Return the passage on the meaning of the word architect verbatim, starting at "On the meaning of the word architect… I" and ending at "a single building.".

##### Extract to read #####

On the meaning of the word architect… I think architects and the built environment go hand in hand. If you think about the idea of the centuries old master builder, architects were the orchestrators of these very large projects. I think that can extend beyond the site plan into a portfolio of projects as well.…

On the meaning of the word architect…

I think architects and the built environment go hand in hand. If you think about the idea of the centuries old master builder, architects were the orchestrators of these very large projects. I think that can extend beyond the site plan into a portfolio of projects as well. I am not talking about different clients, but working with a portfolio in one company with a portfolio of real estate. Holistically, an architect is a conductor of the built environment, but that takes on many more forms than just a single building.

##### Raw data #####

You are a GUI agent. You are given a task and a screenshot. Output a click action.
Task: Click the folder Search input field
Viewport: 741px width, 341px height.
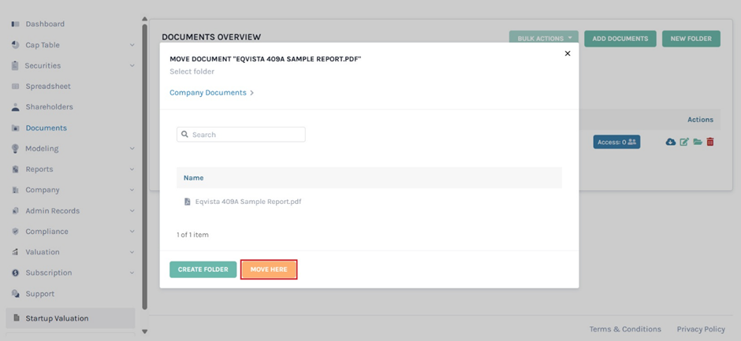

#####

§ Output for this exercise
On the meaning of the word architect… I think architects and the built environment go hand in hand. If you think about the idea of the centuries old master builder, architects were the orchestrators of these very large projects. I think that can extend beyond the site plan into a portfolio of projects as well.…

On the meaning of the word architect…

I think architects and the built environment go hand in hand. If you think about the idea of the centuries old master builder, architects were the orchestrators of these very large projects. I think that can extend beyond the site plan into a portfolio of projects as well. I am not talking about different clients, but working with a portfolio in one company with a portfolio of real estate. Holistically, an architect is a conductor of the built environment, but that takes on many more forms than just a single building.